David se formó en el Seguro Social, laboró entre 2019 y 2021 como médico interno de pregrado en el Hospital General de Zona (HGZ) No. 68, en Tulpetlac, Estado de México, y atendió a pacientes con COVID-19; sus tiempos libres como médico los dedicaba a practicar artes marciales. “Llegaba de las guardias, comía algo, a veces no había dormido o estaba cansado, sin embargo, mis papás, mi hermana me ayudaban mucho para poder seguir los entrenamientos”.
La disciplina y el compromiso le permitieron firmar el pasado 1 de octubre un contrato con la UFC y espera con ansia su debut a principios del año 2025.
Recordó la motivación inicial que lo llevó a estudiar medicina y que una de sus más grandes satisfacciones es ayudar a las personas.
“Toda mi vida he practicado deporte. En el deporte hay muchas lesiones, personas que se accidentan. Algunas veces no hay un doctor a la mano en el momento para poder ayudar, yo veía esos accidentes y quería ser la persona que extendiera una mano al accidentado. Desde ahí nació esta semilla por poder ser doctor”, compartió.
David Martínez comentó que el deporte y la medicina, sus dos grandes pasiones, tiene muchas similitudes. “Me han dicho que son profesiones muy diferentes; sin embargo, yo veo que es casi lo mismo, que tienen mucha similitud, más de lo que parece, porque tanto los peleadores como los médicos son personas extraordinarias, superhumanos y gladiadores”.
Destacó el nivel de compromiso y dedicación que requieren ambas disciplinas, pues “No cualquier persona aguanta sesiones laborales de 25, 30 o más horas, y siguen de pie, atendiendo a la gente, al igual que en la pelea, no muchas personas pueden seguir lanzando golpes o aguantando”.
Al Seguro Social, su casa, “le quiero dar mis más sinceras gracias, darle todo mi respeto y todo el honor”. A sus compañeros doctores les dedicó también unas palabras: “son muy apasionados y los que me dieron clase la verdad es que se ven todas las ganas y el empeño que le ponen”.
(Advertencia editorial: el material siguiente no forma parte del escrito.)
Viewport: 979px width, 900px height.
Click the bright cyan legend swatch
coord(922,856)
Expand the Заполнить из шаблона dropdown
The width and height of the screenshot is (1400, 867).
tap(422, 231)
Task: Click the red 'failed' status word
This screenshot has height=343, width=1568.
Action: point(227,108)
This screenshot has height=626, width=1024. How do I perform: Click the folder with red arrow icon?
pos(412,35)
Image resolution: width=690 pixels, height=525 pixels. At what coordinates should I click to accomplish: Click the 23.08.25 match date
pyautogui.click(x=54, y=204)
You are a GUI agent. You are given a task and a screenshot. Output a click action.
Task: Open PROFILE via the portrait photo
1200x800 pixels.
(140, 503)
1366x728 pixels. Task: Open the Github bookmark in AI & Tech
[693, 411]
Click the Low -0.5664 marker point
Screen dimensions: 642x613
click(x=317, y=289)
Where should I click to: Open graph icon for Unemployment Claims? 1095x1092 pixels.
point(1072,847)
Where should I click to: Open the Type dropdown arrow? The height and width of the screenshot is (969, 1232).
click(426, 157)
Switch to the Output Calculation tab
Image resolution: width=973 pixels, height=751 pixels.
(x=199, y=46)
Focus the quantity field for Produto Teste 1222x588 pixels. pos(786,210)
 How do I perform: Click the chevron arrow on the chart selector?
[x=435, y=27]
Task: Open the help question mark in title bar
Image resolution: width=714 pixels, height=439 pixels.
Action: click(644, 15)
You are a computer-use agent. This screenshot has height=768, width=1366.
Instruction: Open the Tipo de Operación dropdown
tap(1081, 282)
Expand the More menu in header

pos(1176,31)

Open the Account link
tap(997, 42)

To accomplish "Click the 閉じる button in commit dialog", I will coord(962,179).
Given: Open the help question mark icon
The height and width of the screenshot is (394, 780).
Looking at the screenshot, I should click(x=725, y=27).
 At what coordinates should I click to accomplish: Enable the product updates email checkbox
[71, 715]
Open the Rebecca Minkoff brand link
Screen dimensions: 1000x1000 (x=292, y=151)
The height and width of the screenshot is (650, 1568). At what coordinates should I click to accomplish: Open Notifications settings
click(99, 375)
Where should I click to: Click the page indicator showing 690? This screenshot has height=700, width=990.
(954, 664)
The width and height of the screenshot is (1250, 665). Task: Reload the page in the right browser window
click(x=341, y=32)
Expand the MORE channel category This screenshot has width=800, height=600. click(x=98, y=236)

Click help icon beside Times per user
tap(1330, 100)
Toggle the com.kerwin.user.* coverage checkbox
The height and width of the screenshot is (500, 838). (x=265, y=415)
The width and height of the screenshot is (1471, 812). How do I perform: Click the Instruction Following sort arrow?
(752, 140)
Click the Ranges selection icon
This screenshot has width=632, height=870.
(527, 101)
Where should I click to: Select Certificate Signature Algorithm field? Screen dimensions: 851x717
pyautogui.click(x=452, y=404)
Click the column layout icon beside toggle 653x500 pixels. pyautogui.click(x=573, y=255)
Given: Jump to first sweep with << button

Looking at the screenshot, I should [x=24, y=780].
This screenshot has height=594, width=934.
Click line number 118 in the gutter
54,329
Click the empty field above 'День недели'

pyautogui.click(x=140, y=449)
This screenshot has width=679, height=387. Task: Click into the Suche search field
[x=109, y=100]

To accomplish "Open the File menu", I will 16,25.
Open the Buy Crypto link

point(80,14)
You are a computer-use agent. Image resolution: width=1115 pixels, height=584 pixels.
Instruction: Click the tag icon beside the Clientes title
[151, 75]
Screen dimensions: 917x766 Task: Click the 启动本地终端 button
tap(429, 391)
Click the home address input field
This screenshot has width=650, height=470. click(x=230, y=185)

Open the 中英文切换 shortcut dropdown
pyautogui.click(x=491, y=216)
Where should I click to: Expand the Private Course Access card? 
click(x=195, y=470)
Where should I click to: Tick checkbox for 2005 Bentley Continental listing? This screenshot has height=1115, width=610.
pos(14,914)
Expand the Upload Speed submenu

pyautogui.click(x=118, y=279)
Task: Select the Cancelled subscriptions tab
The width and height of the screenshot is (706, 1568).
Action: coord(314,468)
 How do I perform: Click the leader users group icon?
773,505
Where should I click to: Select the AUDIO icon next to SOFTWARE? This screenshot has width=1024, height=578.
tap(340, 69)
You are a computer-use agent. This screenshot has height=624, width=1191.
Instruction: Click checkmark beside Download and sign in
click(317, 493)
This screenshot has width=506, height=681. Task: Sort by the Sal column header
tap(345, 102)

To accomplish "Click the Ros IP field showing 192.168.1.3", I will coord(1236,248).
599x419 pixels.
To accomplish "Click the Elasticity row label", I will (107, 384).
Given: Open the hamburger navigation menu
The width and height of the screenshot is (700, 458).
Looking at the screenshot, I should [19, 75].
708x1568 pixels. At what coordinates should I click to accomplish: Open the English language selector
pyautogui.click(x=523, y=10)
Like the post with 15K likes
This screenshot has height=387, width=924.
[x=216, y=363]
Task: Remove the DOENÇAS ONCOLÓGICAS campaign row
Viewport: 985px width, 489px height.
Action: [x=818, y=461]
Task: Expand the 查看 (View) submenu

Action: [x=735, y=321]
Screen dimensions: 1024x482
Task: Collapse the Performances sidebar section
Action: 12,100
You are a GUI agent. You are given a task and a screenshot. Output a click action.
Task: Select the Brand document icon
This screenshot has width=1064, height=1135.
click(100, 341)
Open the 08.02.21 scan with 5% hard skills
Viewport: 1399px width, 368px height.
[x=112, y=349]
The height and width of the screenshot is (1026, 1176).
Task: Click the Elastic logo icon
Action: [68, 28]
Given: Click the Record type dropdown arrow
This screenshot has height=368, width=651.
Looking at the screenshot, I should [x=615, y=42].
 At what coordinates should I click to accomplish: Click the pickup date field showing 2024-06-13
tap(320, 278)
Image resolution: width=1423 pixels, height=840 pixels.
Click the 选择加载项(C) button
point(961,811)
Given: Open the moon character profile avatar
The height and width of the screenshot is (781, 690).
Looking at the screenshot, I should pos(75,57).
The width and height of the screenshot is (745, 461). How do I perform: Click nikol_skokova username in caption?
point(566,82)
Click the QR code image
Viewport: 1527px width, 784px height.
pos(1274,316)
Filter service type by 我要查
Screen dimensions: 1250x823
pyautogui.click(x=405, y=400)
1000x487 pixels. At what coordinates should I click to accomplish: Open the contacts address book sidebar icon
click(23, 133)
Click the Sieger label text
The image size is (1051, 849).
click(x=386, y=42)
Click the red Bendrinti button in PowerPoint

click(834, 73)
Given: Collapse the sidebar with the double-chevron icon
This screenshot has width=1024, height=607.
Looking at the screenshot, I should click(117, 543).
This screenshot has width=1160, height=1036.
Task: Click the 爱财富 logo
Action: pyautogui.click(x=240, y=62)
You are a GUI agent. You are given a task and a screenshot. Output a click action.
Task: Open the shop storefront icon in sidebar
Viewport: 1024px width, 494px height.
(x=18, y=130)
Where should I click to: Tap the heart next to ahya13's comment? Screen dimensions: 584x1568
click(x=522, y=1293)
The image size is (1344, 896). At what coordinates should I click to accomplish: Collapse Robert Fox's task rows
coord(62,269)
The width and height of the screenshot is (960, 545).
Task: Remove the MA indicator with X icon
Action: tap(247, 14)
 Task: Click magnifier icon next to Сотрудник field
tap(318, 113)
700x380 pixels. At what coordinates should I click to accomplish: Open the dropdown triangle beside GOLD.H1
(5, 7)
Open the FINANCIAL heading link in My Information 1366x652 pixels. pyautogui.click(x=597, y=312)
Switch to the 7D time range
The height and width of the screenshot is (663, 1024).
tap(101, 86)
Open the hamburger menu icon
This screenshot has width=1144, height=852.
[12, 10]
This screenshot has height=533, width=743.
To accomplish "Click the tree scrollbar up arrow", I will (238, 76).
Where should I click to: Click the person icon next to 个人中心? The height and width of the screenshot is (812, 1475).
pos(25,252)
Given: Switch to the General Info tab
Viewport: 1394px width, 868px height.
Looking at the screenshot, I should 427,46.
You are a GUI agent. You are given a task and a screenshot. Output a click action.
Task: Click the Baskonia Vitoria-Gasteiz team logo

Con los guantes enfundados y shorts, el médico acude todos los días a ejercitarse a dos gimnasios en Ciudad de México y Estado de México, en diversos horarios, para prepararse física y mentalmente como peleador, sin perder de vista que, en un futuro, le gustaría regresar a la práctica médica.
“Siempre me he imaginado ya con un poquito más de edad trabajando en el IMSS, a lo mejor en alguna especialidad atendiendo en Primer Nivel, a mí me gusta mucho dar consultas, Yo atiendo a la gente”, indicó.